Whole-brain 3D MR fingerprinting brain imaging: clinical validation and feasibility to patients with meningioma.

Purpose: MR fingerprinting (MRF) is a MR technique that allows assessment of tissue relaxation times. The purpose of this study is to evaluate the clinical application of this technique in patients with meningioma.

Materials and methods: A whole-brain 3D isotropic 1mm³ acquisition under a 3.0T field strength was used to obtain MRF T₁ and T₂-based relaxometry values in 4:38 s. The accuracy of values was quantified by scanning a quantitative MR relaxometry phantom. In vivo evaluation was performed by applying the sequence to 20 subjects with 25 meningiomas. Regions of interest included the meningioma, caudate head, centrum semiovale, contralateral white matter and thalamus. For both phantom and subjects, mean values of both T₁ and T₂ estimates were obtained. Statistical significance of differences in mean values between the meningioma and other brain structures was tested using a Friedman's ANOVA test.

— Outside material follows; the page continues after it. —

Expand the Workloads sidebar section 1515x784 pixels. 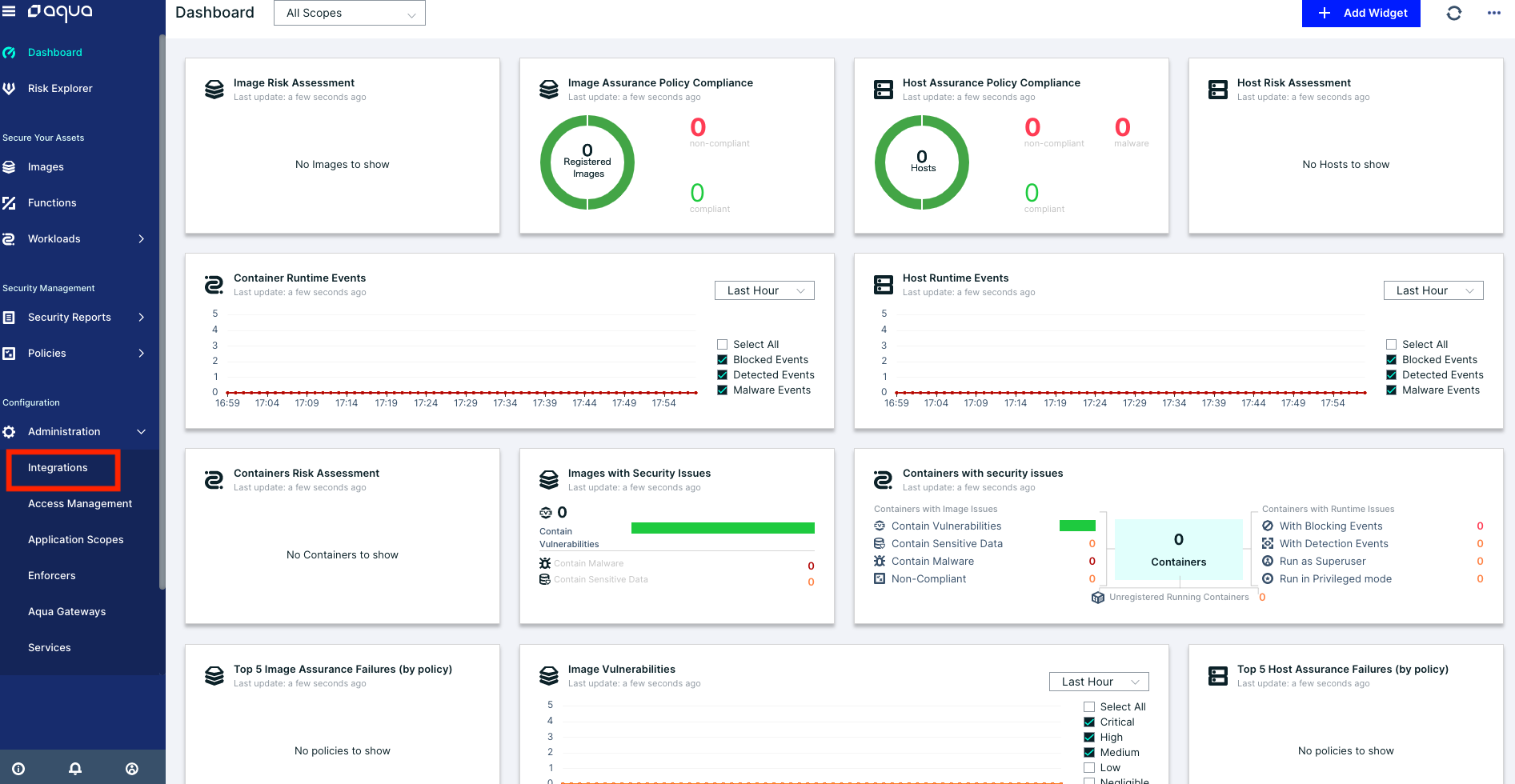pyautogui.click(x=54, y=238)
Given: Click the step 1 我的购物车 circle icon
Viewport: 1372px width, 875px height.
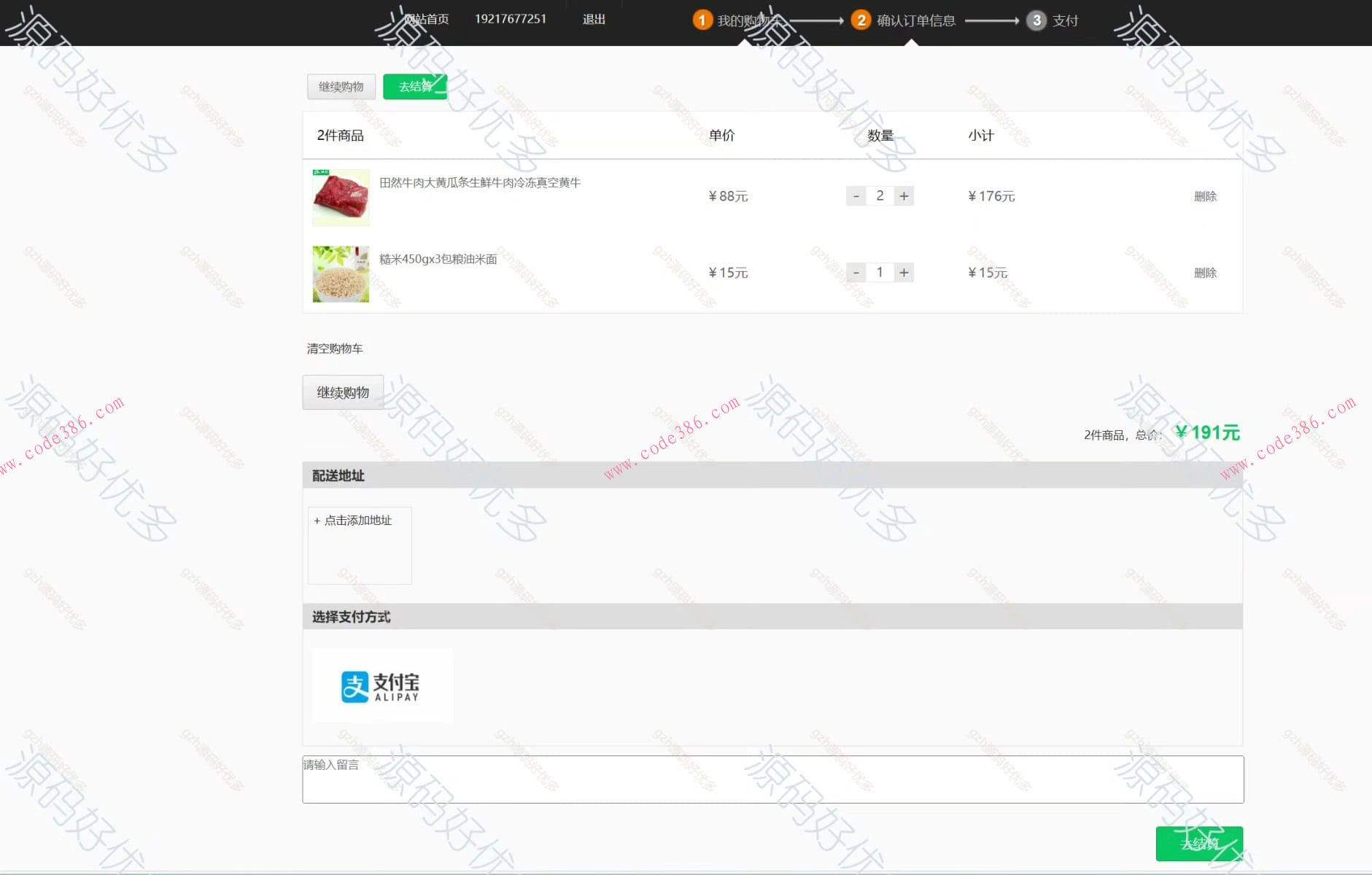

Results: MR fingerprinting phantom data demonstrated a linear relationship between measured and reference relaxometry estimates for both T₁ (r² = 0.99) and T₂ (r² = 0.97). MRF T₁ relaxation times were longer in meningioma (mean ± SD 1429 ± 202 ms) compared to thalamus (mean ± SD 1054 ± 58 ms; p = 0.004), centrum semiovale (mean ± SD 825 ± 42 ms; p < 0.001) and contralateral white matter (mean ± SD 799 ± 40 ms; p < 0.001). MRF T₂ relaxation times were longer for meningioma (mean ± SD 69 ± 27 ms) as compared to thalamus (mean ± SD 27 ± 3 ms; p < 0.001), caudate head (mean ± SD 39 ± 5 ms; p < 0.001) and contralateral white matter (mean ± SD 35 ± 4 ms; p < 0.001) CONCLUSIONS: Phantom measurements indicate that the proposed 3D-MRF sequence relaxometry estimations are valid and reproducible. For in vivo, entire brain coverage was obtained in clinically feasible time and allows quantitative assessment of meningioma in clinical practice.